Недалеко от реки монах остановился, на поляне лежала берёза, ночной ветер, оказывается, не был безобидным. Ещё вчера берёза одна стояла здесь среди сосен и вот теперь разлеглась, вырванная с корнем. Сейчас она медленно умирала, из вывороченной глыбы земли свисали тонкие пряди нитей витых корешков, торчали несколько толстых порвавшихся корней, от них уходили вниз дыры, пещерки в раздробленной, изуродованной земле. Трава, что росла под деревом, ещё не знала о его смерти, она продолжала, как ни в чём не бывало зеленеть вокруг упавшего ствола; да и листья самой берёзы, зелёные, блестящие, совсем немного потеряли свежесть, лишь чуть привяли.
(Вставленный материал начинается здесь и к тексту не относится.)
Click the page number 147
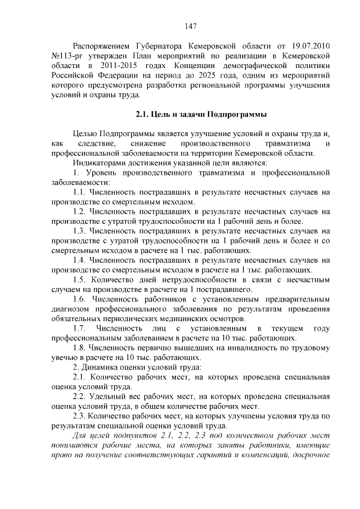(190, 26)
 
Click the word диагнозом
(71, 309)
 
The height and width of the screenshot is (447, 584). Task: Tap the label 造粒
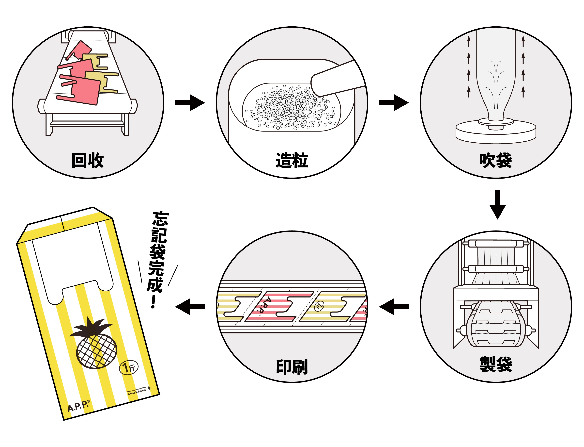pos(292,160)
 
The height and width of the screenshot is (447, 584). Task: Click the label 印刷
pos(292,367)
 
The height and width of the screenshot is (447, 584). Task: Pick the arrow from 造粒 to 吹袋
pos(394,103)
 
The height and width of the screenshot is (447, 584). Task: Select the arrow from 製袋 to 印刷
pos(394,307)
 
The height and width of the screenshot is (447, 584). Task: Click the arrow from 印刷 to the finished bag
pos(190,307)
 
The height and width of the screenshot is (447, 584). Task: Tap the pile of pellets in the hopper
pos(291,108)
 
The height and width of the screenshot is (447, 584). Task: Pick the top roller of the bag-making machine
pos(496,244)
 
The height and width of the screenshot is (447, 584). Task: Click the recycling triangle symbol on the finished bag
pos(150,388)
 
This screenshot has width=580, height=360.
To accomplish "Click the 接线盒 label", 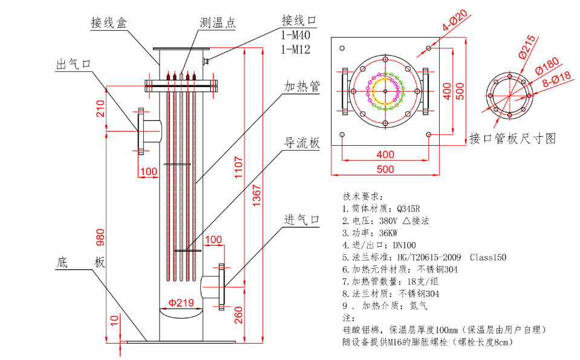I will [x=109, y=23].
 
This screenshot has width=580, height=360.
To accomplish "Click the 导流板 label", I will [x=302, y=143].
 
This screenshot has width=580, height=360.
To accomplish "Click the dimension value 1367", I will [x=255, y=195].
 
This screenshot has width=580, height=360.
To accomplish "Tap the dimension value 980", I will [x=100, y=239].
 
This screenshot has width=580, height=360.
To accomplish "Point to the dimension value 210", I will [x=100, y=108].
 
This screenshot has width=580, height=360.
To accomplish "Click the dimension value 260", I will [x=238, y=315].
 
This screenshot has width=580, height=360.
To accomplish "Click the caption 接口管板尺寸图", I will [x=512, y=139].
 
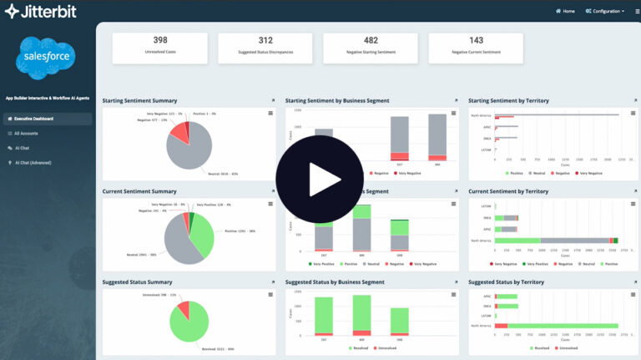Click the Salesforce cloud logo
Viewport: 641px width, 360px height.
click(47, 57)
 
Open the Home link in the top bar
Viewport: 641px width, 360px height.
click(565, 11)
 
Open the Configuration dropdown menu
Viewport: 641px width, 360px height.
click(605, 11)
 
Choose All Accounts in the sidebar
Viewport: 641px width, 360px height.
click(26, 133)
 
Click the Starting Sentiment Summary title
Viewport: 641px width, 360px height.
click(139, 100)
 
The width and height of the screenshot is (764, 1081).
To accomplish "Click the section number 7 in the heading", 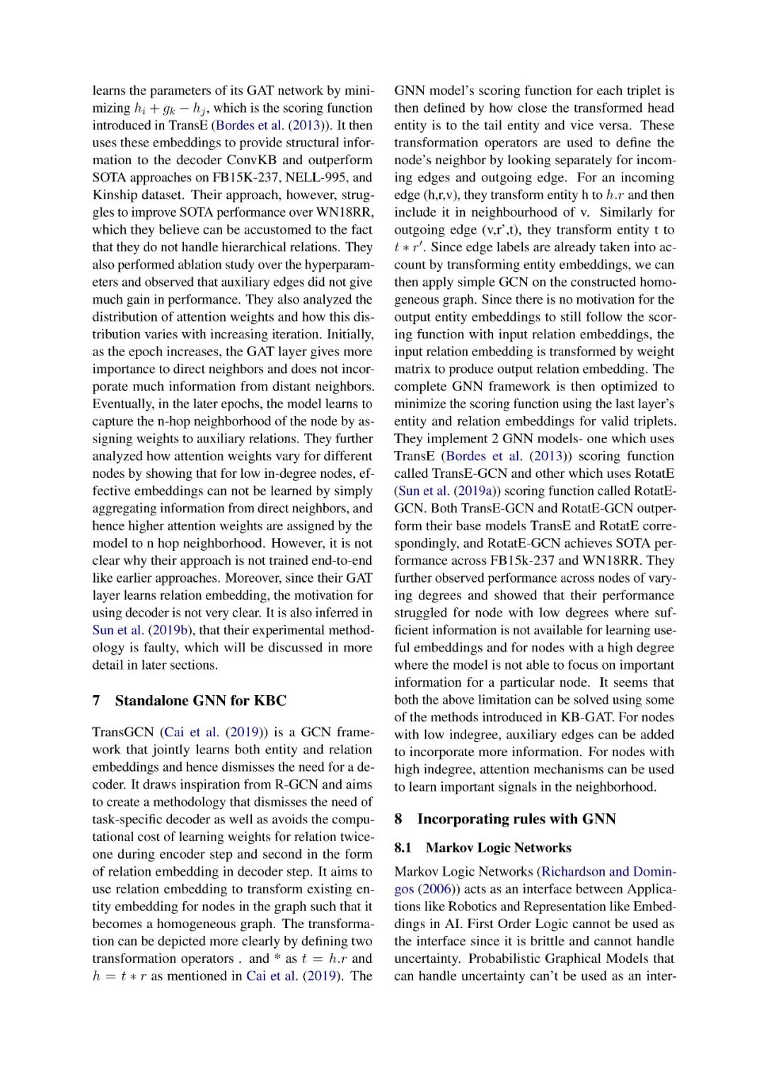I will tap(96, 701).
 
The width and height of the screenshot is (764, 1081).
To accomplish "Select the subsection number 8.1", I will tap(403, 848).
Величественная крона, обычно недоступная рукам человека, сейчас лежала, распластавшись на земле, и монах погладил тонкие, у самой верхушки юные веточки, ещё не успевшие потерять шёлковую нежность и незапятнанную белизну молодой бересты. Хрупкая прозрачная кожица отслаивалась под его пальцами, обнажая скользкие побеги, пустынник гладил умирающую берёзу, уже не видя её. Молитва, полная слёз и покаяния, наполнила его душу, поднялась над берёзой, над бором. «Помилуй, Господи, помилуй мя грешного, молитвами Богородицы, помилуй».

В молитве время теряло власть над человеком, душа сливалась с вековым бытиём леса, растворяясь в нём, милость Божественной благодати давала безмерный покой. Совершенная радость расцвела улыбкой на лице монаха, озарила его светло-голубые детской чистоты глаза. Неизвестно сколько прошло минут. Монах поднялся с колен, не помня, когда преклонил их, забывшись в глубине молитвы, и продолжил путь.

Река бесшумно, ласково лизала прозрачными водами песочные свои берега, лес совсем немного уступал ей земли, узкие полосы песчаных пляжей, и сразу начинались: деревья, кусты, трава. Но река старалась отвоевать часть берега, подмывая его, местами совсем близко подбираясь к деревьям. Монах остановился у нескольких камней, преграждавших путь разрушительной силе воды, снял сумку со спины, присел на камень. Набирая пригоршни, омыл лицо, выпил несколько ладоней сладкой, кристально прозрачной, холодной воды.
В зеркале неспешно текущего потока отражались прибрежные деревья и кусты, на круче подмытого берега извивались, оказавшиеся на воле, в воздухе, шершавые корни. Солнце пускало по воде зайчиков, блестяшек, река повторяла голубизну неба, отражая своим чистейшим зеркалом его синеву, и казалась упавшей полоской небосвода.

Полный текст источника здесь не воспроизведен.